In November Republicans will try to reclaim Burnsville-area seats that have swung between the GOP and the DFL Party since the mid-2000s. Burnsville’s last Republican officeholder, Sen. Dan Hall, was unseated in 2020 by DFL Sen. Lindsey Port.
Redistricting, done every 10 years, didn’t greatly reshape Burnsville-area political boundaries. But it did remove three northwest Lakeville precincts from the new Senate 55 and House 55B, which makes the districts “bluer,” Myhra said. The Lakeville precincts that were “nominally Republican” are gone, Holston said.
“So the numbers are more challenging for the GOP, and I acknowledge that,” he said. “Having said that, I think it’s going to be a very good year for Republicans, maybe what they call a wave election.”
(Much of northeast Burnsville is in new Senate 52 and new House 52A, which are represented by Eagan DFLers Sen. Jim Carlson and Rep. Liz Reyer, who earned the DFL endorsement over Rep. Sandy Masin as they both live in 52A. Carlson and Reyer are seeking re-election.)
Myhra, 65, of Burnsville, is the experienced hand among the GOP endorsees. She was elected to the House in the old District 40A in 2010 and re-elected in the redrawn District 56A in 2012. She didn’t seek re-election in 2014, instead joining former House Minority Leader Marty Seifert as his running mate in his unsuccessful race for governor.
She vied briefly for the GOP endorsement to succeed retiring 2nd District U.S. Rep. John Kline in 2016. In 2018 Myhra was the Republican candidate for state auditor, losing to DFLer Julie Blaha. In 2020 Myhra sought back her old House seat but lost to Jess Hanson.
“I run, and I run hard,” Myhra said. “I have probably door-knocked 30,000 homes in this area, Savage and Burnsville, during my political career. And I love it.”
Three top issues in the election are public safety, inflation and the economy, and a sense that voters, including public school parents, aren’t being listened to, Myhra said.
“People are worried to even go to the grocery store,” she said, calling for “appropriate consequences” for convicted criminals. “They’re legitimately worried about carjackings. I talk to other women, my peers, and they’re worried.”
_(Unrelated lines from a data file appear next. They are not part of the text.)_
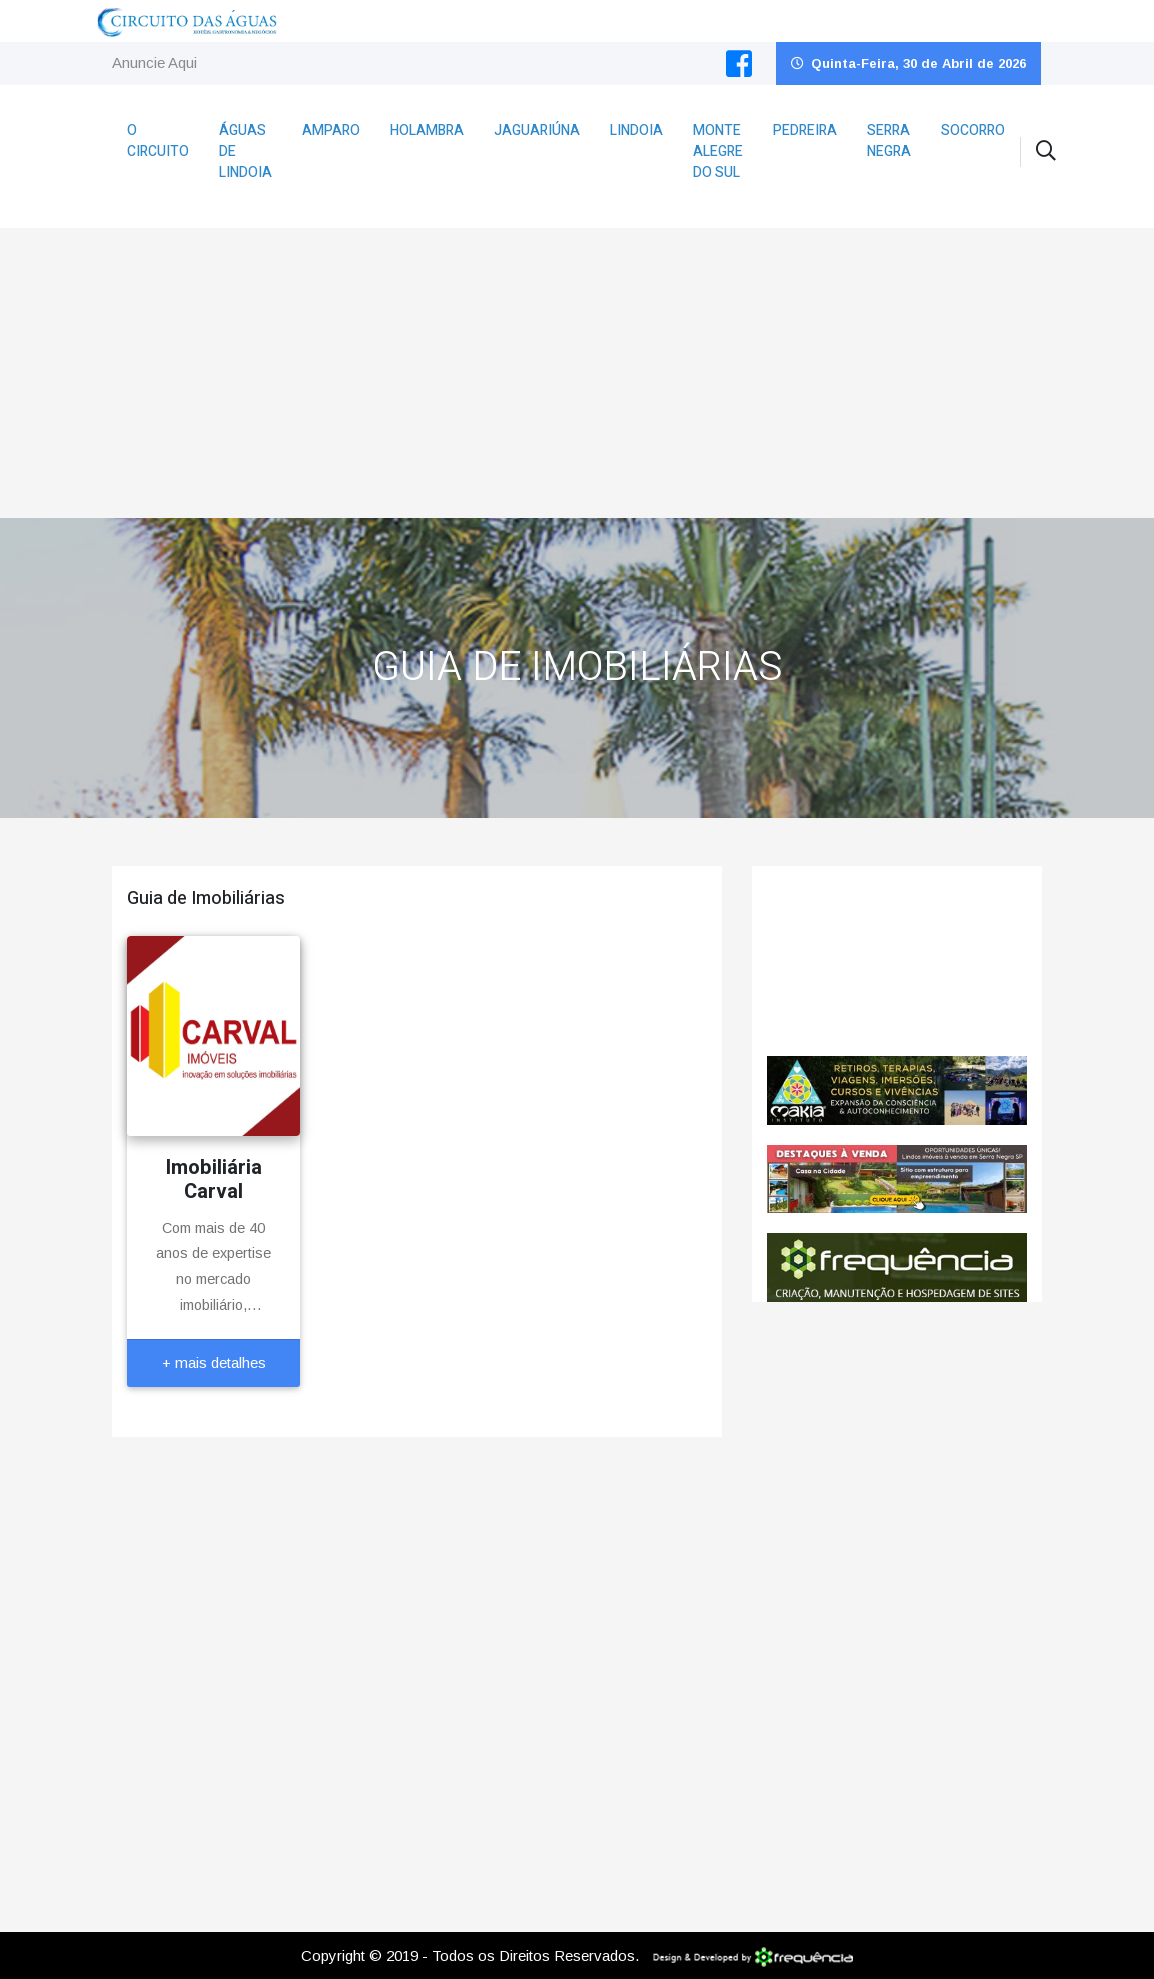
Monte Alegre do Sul (718, 151)
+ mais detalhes (214, 1362)
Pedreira (805, 130)
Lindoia (636, 130)
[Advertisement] (577, 368)
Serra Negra (889, 141)
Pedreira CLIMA (897, 961)
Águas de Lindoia (245, 151)
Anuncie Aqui (154, 62)
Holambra (427, 130)
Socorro (973, 130)
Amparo (331, 130)
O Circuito (158, 141)
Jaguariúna (537, 130)
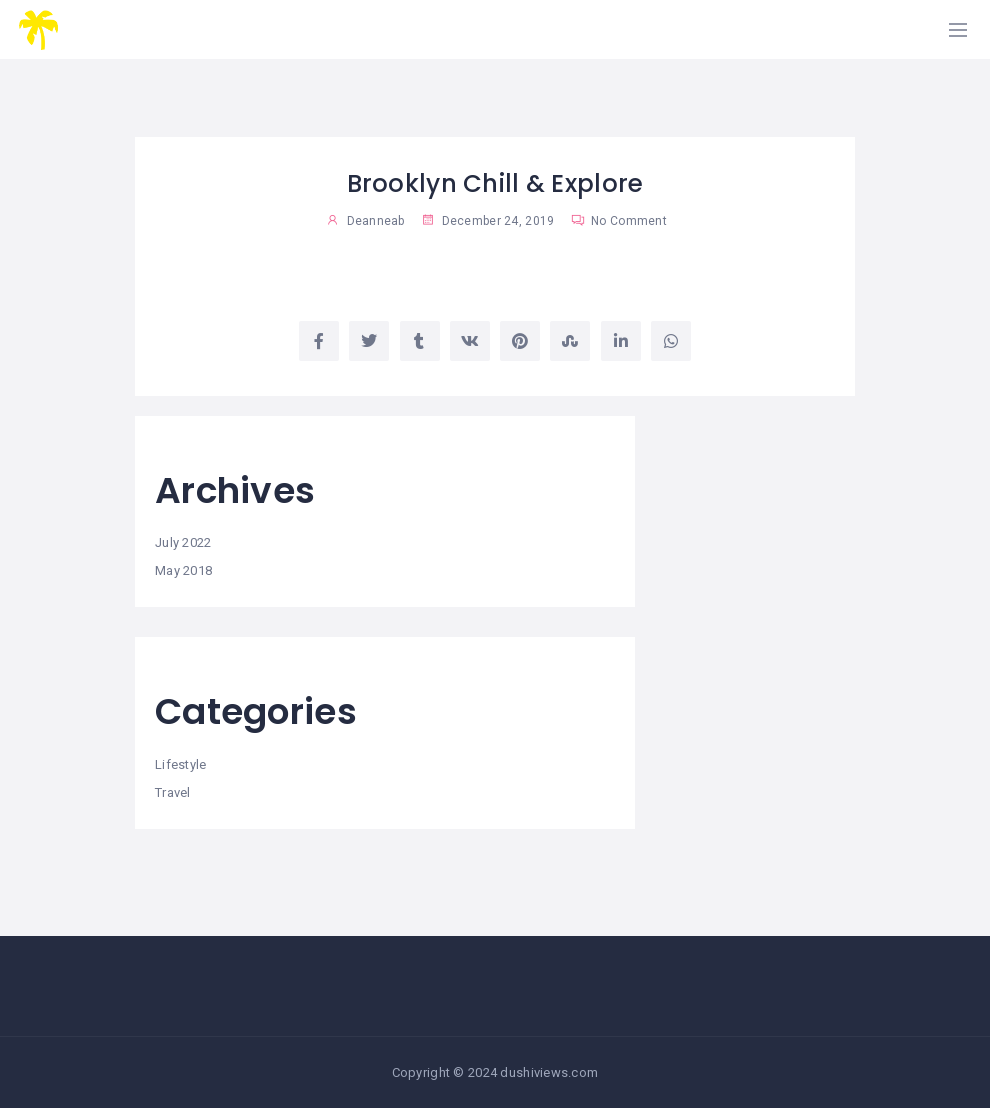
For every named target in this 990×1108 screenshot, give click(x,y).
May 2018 (183, 570)
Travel (173, 792)
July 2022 (183, 542)
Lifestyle (181, 764)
Beleaguered citizens paying more for gas and groceries need “permanent tax cuts that will help all of us” from the state’s $9.25 billion budget surplus, Myhra said.
Since the pandemic, “I think a lot of parents right now are feeling like they’re not being heard,” she said.
“Parents have talked to me really concerned about their children falling behind in academics,” she said. “I think we really need to refocus.”
As a House member she said she inserted a provision into an omnibus education bill that rewarded schools and districts for improving reading scores. That program has been discontinued, Myhra said.
“Literacy is the pivotal area for all other education,” she said. “If you can’t read, you just can’t do any of the rest.”